This tweet by @zeuxcg sparked my interest:
If you think of Ryu as the gold standard of shortest correctly rounded floating point output, note that there’s still active research happening in this area, with papers from 2020-2021 (Schubfach, Dragonbox), with both being noticeably faster than Ryu.
and then I was thinking “interesting, if I’d find some code that prints a lot of floats, I should test out these new algorithms”. And then somehow I was casually profiling Blender’s .obj exporter, noticed that it spends most of the time inside fprintf, and was <💡>.
Note: I was profiling Blender 3.1 beta build, where it has a new obj exporter, written in C++ (previous one was written in Python). This new exporter is already 8x-12x faster than the old one, nice!

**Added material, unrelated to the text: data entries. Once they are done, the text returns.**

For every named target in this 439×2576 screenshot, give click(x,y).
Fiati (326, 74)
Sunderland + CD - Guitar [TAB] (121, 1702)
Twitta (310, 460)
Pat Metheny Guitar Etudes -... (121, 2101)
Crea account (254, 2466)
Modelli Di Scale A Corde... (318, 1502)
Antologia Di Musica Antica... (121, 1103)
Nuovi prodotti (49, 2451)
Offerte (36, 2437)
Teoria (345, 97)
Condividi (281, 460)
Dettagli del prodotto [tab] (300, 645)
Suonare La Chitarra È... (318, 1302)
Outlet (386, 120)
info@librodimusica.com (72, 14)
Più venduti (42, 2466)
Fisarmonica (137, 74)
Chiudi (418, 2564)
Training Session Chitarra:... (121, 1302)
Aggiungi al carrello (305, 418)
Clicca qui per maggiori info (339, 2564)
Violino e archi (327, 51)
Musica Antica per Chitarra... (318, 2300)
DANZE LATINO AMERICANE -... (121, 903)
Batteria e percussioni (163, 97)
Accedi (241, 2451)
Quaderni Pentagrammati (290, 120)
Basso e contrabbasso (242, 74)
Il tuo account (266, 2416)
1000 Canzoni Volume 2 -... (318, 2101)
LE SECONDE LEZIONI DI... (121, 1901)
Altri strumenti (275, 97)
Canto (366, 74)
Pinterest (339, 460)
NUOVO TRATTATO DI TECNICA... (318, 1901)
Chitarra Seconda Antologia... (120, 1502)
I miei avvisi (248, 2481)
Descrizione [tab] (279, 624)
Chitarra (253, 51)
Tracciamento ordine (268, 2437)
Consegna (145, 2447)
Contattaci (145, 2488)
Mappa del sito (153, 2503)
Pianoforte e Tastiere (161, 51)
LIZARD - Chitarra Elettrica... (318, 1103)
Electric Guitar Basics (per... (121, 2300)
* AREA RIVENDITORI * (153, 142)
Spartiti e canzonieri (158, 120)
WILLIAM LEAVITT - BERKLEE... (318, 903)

Typical reactions to the observation
Now, internet being internet, there are a bunch of “typical reactions” you might get when you notice something and raise a question about it. Especially if you’re measuring performance of a new, hot, fast! thing and wondering whether it might be somewhat suboptimal. Here’s a sampling of actual responses I got for the “obj exporter spends most of it’s time inside fprintf” observation:
- “If 95% of the time is in fprintf then the export is super fast”
- “The obj exporter generates files, right? So we need some kinda of fprint”
- “Text based exporter, spends most its time in printf, news at 11”
- “I think fprintf does by block flushing by default on files” (in response that a buffer above fprint might be useful)
- “Is perf actually an issue? I mean if it spends 145 of 178 ms exporting a super large file”
- “I don’t think that mutex locks add a significant amount of overhead here, because everything is on a single thread”
- “That’s 20 lines full of potential off by one errors” (response to adding buffering above fprintf, ~20 lines of code)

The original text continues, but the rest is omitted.